> [Reading passage]:
Volunteer Relations

Recruiting volunteers for gleaning on the Olympic Peninsula is a test of persistence and creativity. There are no cities here and no big colleges or universities; and overall it is not very densely populated. Yet, there are many ways to spread the word about the opportunity to glean. Try the outreach and recruitment methods used on the Olympic Peninsula:

  • Send direct emails to your extension listserv mailing lists for further promotion.
  • Post catchy, colorful fliers in high traffic areas: post offices, community centers, coffee shops, local food coop, hardware stores.
  • Spread the word to already existing groups such as 4-H, Master Gardeners, Food Bank Farm & Gardens, Lion’s Club, Rotary, YMCA, etc.
  • Table at events with volunteer sign-up sheets. Have other local service groups share your recruitment message via newsletters, Facebook, email listservs.
  • Have other local service groups share your recruitment message via newsletters, Facebook, email listservs.
  • Ask people in the community about who might be interested in volunteering and then speak with those people face-to-face.
  • Team up with projects that already have volunteers for crossover opportunities.
  • Request time on the local radio station for promotion.
  • Online volunteer sites such as: Craigslist, Idealist.org, local volunteer listings.
  • Outreach via Facebook.
  • High school bulletins.
  • Promote project to AmeriCorps Retired Senior Volunteer Program (RSVP) members.


With South County Community Harvest and the Clallam County gleaning project, retaining volunteers has required clear and consistent communication. It has been important for volunteers to feel actively engaged even when there is a lull in gleaning opportunities. This has been accomplished by sending reminder emails about scouting out fruit trees, asking volunteers to invite their friends, family, and neighbors to volunteer. Personal phone and email exchanges that ask volunteers their availability creates a relationship where a volunteer feels like they must be helpful to have their schedule be worked around. If a volunteer feels needed it creates a strong sense of purpose and motivates continued volunteer engagement.

(Dataset items)
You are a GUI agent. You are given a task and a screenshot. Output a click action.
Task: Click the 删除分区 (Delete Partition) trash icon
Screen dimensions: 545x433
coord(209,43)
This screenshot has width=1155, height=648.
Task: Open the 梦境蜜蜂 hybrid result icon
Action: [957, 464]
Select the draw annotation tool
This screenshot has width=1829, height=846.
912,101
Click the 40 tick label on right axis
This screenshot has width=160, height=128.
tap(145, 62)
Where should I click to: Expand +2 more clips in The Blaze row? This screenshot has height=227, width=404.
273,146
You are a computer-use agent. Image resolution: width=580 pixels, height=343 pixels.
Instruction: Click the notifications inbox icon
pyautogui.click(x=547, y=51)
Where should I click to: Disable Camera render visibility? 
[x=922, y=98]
* * *
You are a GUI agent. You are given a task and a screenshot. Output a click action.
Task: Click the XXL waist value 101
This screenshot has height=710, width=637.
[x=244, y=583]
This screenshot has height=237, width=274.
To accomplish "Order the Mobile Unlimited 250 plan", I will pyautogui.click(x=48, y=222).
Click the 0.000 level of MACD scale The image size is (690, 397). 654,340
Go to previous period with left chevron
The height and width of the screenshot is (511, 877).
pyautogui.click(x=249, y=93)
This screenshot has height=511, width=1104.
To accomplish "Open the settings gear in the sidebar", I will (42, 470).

> [To do]:
a) Check each statement against the text on volunteer relations for gleaning and answer yes or no, quoting the exact words that decide it: (i) The Olympic Peninsula has no big colleges or universities. (ii) Volunteers need to be engaged only when gleaning opportunities are plentiful. (iii) Asking for time on the local radio station is one of the listed recruitment methods.
b) Carry the text on volunteer relations for gleaning forward from its final sentence.

> [Answers to this exercise]:
a)
(i) Yes: "There are no cities here and no big colleges or universities"
(ii) No: "It has been important for volunteers to feel actively engaged even when there is a lull in gleaning opportunities."
(iii) Yes: "Request time on the local radio station for promotion."

b)
Another method used to retain volunteers is genuine gratitude. Appreciation of volunteers has been a retention method. Volunteers with South County Community Harvest are always thanked for their work and involvement in the project. Having “thank you” picnics or celebrations throughout the season or at the end of the season is another way to accomplish this. Sending thank you cards to individual volunteers with personalized messages at the end of the season is also a kind gesture of gratitude that was practiced this year.

WSU Cooperative Extension is a state-wide county resource for Washington State University in Pullman, Washington, with the mission of extending knowledge and changing lives. It was founded by the Smith-Lever Act in 1914. The Extension in Jefferson County offers diverse learning opportunities and resources for all ages.  These include Master Gardeners Program, Small Farms Program – Small Farms Internship, livestock classes, farm management and budgeting; Food Preservation classes, 4-H, Marine Resources Committee, Water Resources, Organic Seed Alliance, Toxic Weed Board and Gleaning/Food Recovery.

The Gleaning/Food Recovery Program is in its second year of the program for the county.  It is the first year of involvement for WSU Extension).  The Gleaning Coordinator gleans crops left in the fields after the harvest.  This produce is then distributed to five food banks county-wide, YMCA Summer Meals Program, Senior Meals, Jefferson County Mental Health Harbor House meal program, DOVE House - a domestic violence shelter - and the Boiler Room - a youth-oriented coffee house which has a free meal program.  The Food Recovery program collects ‘left-overs’ (prepared food) from commercial kitchens, caterers and restaurants, packages, label and date them for distribution to the homeless and seniors who do not have the means or capacity to prepare food themselves.